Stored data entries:
================================

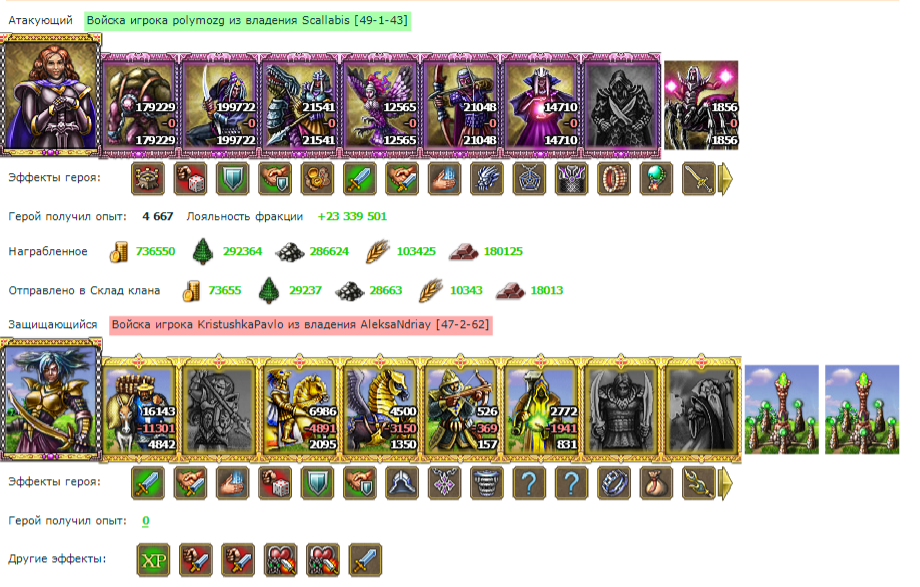This screenshot has height=587, width=920.
Task: Click the blue claw icon in attacker's effects
Action: click(x=486, y=178)
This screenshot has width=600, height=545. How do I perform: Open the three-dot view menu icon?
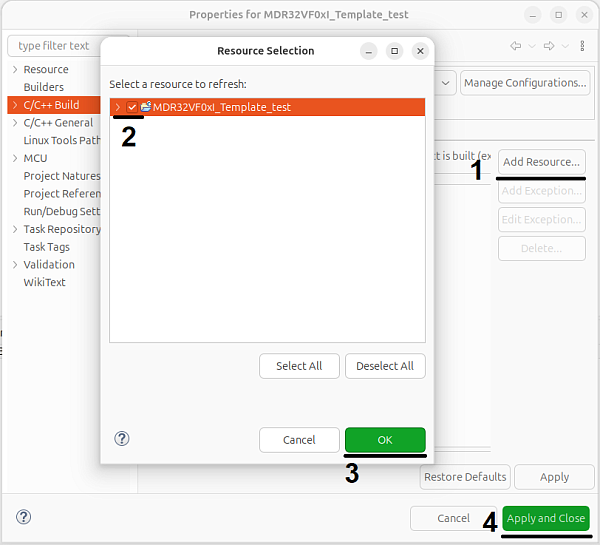pyautogui.click(x=582, y=46)
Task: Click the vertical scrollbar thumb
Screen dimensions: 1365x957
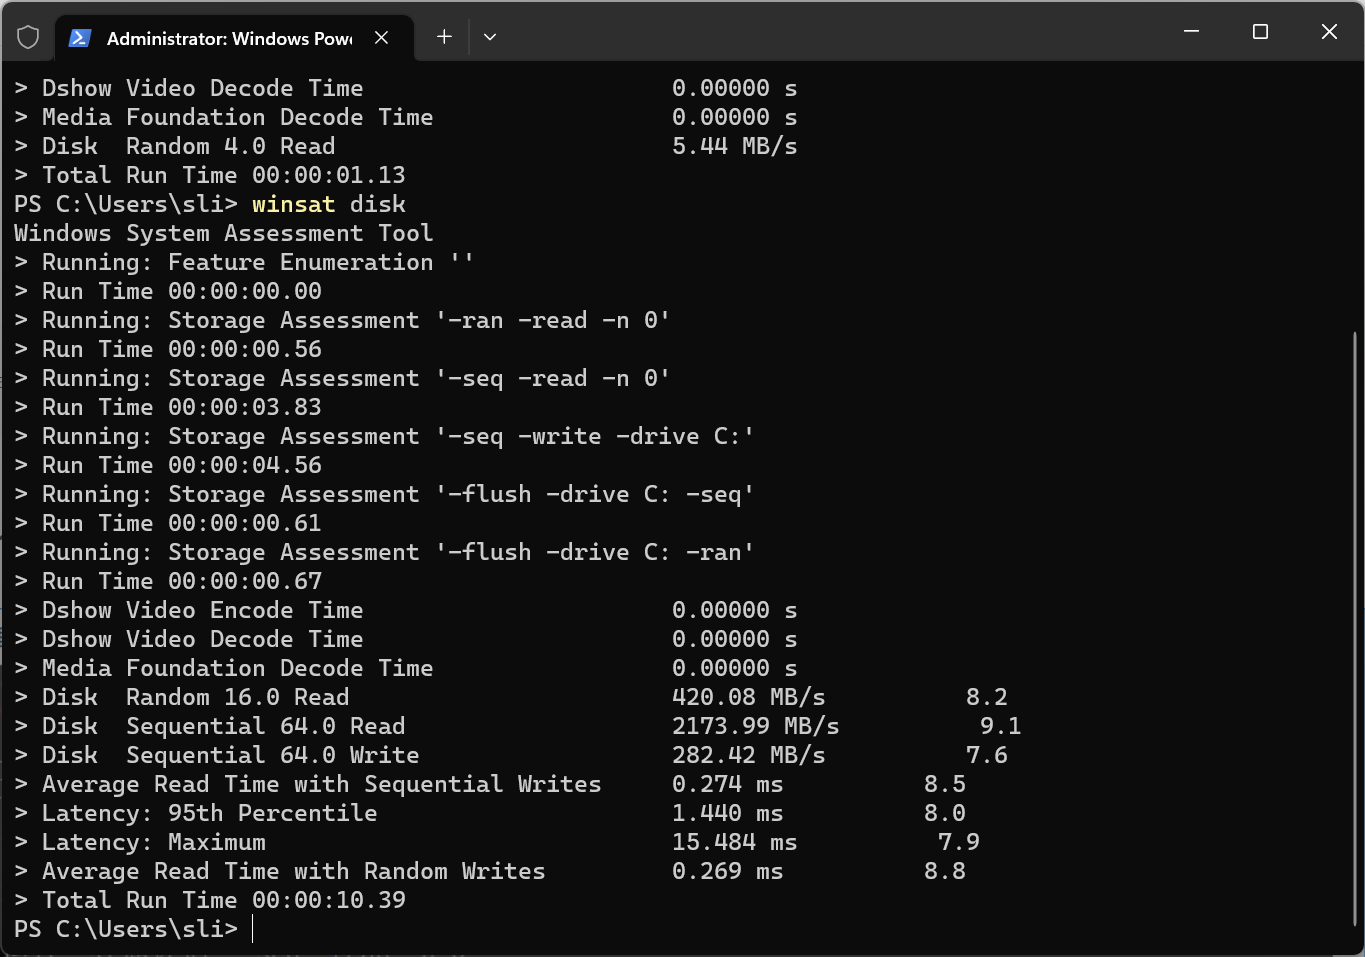Action: click(1355, 630)
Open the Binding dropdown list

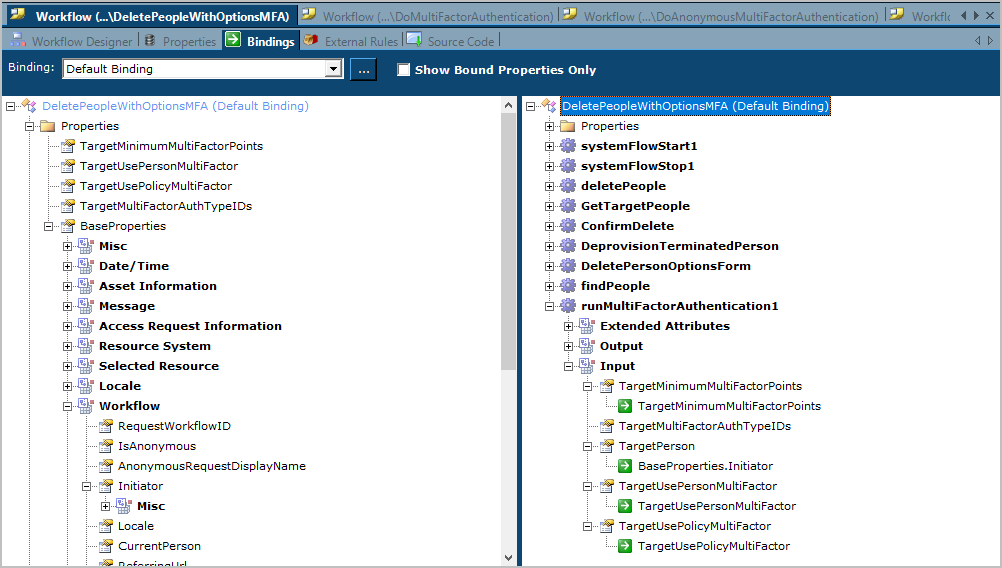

================================

Set down word for word every line from the line containing "This screenshot has width=600, height=545." through the last line of the entries, and nothing more; no pictures.

This screenshot has width=600, height=545. How do I perform: Open the three-dot view menu icon?
pyautogui.click(x=582, y=46)
Task: Click the vertical scrollbar thumb
Screen dimensions: 1365x957
Action: click(1355, 630)
Open the Binding dropdown list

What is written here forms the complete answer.